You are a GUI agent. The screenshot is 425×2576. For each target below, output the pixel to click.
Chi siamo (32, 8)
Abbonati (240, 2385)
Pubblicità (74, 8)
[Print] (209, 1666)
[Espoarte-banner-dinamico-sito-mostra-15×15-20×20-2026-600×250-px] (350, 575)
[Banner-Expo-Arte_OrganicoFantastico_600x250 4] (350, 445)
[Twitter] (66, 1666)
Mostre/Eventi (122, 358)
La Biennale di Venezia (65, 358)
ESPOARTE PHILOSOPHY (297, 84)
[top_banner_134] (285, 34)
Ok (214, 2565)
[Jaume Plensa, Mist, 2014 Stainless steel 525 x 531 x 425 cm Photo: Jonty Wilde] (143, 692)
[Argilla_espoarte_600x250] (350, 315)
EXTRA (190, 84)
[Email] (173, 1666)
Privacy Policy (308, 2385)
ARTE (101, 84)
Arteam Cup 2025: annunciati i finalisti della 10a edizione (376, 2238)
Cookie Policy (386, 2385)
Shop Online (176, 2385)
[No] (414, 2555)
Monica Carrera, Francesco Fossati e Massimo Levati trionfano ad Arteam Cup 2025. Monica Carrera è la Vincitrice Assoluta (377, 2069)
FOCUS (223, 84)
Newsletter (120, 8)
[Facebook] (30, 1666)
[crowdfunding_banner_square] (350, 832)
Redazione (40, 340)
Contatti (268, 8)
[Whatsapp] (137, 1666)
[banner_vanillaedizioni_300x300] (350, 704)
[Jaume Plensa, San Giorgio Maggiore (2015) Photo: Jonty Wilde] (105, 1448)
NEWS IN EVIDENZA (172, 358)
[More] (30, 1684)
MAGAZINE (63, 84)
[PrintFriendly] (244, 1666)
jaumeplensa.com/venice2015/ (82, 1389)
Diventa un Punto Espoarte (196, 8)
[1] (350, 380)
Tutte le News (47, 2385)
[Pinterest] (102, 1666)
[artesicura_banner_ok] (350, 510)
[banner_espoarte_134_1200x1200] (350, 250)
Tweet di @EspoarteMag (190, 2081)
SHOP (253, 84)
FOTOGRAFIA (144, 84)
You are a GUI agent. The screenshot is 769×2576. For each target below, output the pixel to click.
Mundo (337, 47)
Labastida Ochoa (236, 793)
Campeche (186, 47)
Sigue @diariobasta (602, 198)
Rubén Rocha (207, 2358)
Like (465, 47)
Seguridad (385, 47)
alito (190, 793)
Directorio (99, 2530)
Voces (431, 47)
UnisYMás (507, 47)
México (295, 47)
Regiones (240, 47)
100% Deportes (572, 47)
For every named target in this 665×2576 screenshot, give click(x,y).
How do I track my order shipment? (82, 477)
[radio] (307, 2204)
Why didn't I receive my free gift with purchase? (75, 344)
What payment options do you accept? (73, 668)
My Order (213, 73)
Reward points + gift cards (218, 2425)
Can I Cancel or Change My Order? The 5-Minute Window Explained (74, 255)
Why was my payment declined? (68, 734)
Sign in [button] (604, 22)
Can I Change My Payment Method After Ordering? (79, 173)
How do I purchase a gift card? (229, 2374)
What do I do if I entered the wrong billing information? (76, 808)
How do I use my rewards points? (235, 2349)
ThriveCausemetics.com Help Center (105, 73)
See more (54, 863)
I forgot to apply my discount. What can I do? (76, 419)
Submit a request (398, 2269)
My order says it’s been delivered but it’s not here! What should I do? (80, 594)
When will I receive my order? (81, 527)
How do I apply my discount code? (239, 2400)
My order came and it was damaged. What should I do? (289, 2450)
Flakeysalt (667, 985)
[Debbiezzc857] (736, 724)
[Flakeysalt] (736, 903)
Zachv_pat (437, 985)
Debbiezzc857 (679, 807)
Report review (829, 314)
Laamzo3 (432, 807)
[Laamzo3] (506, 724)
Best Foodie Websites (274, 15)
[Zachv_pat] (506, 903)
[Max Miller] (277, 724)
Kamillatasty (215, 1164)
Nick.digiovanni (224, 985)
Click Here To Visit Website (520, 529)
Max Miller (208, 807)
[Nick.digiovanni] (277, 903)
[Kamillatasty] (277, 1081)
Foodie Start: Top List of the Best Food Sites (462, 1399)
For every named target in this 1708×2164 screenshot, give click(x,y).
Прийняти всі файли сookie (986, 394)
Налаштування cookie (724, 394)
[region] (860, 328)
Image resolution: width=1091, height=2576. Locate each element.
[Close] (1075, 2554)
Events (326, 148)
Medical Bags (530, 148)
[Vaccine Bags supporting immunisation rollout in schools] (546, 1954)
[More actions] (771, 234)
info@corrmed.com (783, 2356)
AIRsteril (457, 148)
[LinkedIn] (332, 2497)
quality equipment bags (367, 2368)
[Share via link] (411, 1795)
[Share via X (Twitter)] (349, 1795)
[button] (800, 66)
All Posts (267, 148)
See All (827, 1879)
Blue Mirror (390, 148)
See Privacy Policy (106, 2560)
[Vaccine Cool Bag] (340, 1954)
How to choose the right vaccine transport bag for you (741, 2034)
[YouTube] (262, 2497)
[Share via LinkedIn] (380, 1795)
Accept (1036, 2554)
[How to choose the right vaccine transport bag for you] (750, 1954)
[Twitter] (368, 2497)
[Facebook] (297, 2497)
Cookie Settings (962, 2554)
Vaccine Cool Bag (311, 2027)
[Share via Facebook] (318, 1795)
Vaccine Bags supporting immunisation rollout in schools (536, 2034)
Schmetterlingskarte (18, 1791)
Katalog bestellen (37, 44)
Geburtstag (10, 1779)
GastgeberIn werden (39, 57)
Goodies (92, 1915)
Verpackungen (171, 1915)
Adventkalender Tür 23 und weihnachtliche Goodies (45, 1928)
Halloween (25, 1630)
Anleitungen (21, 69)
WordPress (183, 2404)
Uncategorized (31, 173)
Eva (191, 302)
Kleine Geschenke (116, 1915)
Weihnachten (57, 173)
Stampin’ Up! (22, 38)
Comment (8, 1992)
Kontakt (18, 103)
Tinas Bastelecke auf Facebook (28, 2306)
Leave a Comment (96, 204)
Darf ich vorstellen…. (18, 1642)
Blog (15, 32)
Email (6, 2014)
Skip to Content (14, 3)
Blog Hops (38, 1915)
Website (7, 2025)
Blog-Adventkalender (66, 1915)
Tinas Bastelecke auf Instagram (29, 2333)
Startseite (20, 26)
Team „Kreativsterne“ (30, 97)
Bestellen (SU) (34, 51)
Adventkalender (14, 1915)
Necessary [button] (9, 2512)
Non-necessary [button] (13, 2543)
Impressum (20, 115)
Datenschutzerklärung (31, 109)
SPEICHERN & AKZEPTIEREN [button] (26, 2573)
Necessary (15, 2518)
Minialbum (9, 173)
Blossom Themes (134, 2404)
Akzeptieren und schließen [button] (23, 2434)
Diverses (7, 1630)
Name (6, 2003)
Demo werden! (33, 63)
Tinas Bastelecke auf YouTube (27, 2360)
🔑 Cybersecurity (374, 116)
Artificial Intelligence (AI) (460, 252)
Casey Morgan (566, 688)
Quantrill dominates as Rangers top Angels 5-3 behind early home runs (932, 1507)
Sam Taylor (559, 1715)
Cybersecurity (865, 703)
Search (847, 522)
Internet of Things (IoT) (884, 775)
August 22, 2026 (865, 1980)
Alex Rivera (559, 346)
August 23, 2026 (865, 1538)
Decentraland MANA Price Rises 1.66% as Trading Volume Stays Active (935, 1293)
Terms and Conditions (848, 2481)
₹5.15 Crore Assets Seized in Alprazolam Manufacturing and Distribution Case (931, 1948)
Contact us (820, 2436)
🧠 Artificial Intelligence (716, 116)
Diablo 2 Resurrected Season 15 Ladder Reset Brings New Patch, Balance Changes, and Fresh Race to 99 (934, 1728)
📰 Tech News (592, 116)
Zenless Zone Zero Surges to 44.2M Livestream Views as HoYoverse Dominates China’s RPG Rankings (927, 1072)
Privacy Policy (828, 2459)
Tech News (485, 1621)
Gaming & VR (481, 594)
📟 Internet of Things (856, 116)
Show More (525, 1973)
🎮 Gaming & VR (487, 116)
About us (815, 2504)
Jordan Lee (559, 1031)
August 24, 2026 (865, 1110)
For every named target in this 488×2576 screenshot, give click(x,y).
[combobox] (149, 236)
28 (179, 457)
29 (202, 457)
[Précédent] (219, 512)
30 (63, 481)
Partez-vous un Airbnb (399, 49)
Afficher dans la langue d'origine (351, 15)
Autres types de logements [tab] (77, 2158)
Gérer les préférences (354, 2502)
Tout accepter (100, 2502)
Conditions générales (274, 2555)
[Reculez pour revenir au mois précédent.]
····················
Assignment:
Above are the records. Print exactly, and only, the lines from the line with "[Share via link] (411, 1795)" to the line with "[Facebook] (297, 2497)", both inclusive.

Worked solution:
[Share via link] (411, 1795)
[Share via X (Twitter)] (349, 1795)
[button] (800, 66)
All Posts (267, 148)
See All (827, 1879)
Blue Mirror (390, 148)
See Privacy Policy (106, 2560)
[Vaccine Cool Bag] (340, 1954)
How to choose the right vaccine transport bag for you (741, 2034)
[YouTube] (262, 2497)
[Share via LinkedIn] (380, 1795)
Accept (1036, 2554)
[How to choose the right vaccine transport bag for you] (750, 1954)
[Twitter] (368, 2497)
[Facebook] (297, 2497)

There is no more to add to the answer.